Report back every line of the entries that contains "CONDOS", exactly as written.

[Stored items]
"""

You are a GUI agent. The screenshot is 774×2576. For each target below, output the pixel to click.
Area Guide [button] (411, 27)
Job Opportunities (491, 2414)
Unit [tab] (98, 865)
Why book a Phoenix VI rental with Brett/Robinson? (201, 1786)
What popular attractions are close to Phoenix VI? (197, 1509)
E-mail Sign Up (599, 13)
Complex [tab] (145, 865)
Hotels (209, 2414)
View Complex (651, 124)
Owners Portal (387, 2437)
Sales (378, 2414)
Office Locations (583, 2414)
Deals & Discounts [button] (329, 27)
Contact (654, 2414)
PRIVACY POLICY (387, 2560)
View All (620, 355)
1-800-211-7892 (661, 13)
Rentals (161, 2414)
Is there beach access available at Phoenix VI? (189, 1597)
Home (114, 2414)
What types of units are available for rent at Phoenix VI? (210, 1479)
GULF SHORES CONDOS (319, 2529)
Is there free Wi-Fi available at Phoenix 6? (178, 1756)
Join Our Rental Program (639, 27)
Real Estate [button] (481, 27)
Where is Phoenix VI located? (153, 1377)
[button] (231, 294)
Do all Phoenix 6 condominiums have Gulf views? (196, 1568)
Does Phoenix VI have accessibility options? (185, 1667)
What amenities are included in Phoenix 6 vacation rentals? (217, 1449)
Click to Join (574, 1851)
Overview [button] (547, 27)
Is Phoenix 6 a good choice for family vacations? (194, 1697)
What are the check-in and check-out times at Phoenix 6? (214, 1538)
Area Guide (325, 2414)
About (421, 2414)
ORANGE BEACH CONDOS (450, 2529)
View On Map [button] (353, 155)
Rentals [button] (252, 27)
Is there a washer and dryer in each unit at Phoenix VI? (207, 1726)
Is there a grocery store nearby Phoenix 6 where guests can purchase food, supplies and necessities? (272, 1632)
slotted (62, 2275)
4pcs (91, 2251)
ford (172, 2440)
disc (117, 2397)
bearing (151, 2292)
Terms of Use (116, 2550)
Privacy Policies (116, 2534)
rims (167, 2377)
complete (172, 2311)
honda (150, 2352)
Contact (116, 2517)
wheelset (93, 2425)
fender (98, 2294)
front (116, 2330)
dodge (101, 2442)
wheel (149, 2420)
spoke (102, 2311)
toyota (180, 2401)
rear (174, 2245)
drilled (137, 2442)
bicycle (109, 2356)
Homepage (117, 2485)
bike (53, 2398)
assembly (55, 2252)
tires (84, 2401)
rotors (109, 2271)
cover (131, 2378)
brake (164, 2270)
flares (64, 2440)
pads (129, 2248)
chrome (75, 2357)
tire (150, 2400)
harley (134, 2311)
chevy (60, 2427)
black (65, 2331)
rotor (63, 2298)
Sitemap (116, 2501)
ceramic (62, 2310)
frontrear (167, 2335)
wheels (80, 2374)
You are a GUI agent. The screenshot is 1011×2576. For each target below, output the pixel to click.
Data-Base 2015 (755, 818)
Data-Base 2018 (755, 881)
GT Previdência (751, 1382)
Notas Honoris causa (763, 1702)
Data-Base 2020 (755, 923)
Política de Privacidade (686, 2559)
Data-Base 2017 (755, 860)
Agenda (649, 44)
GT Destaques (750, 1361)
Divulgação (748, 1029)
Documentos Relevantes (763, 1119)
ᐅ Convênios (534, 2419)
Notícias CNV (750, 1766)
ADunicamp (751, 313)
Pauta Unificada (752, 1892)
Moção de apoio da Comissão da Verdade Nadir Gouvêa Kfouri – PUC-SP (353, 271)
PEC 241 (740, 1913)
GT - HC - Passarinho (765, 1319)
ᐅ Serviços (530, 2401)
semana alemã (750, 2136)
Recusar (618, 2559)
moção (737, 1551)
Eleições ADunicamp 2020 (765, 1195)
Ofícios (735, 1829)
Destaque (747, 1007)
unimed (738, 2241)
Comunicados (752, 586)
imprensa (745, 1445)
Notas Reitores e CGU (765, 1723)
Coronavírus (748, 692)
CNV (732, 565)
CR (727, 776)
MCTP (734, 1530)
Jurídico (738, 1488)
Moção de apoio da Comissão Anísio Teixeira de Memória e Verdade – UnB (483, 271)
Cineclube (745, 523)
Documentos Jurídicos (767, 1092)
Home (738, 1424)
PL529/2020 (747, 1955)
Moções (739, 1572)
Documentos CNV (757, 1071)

"""

#### Task answer:
GULF SHORES CONDOS (319, 2529)
ORANGE BEACH CONDOS (450, 2529)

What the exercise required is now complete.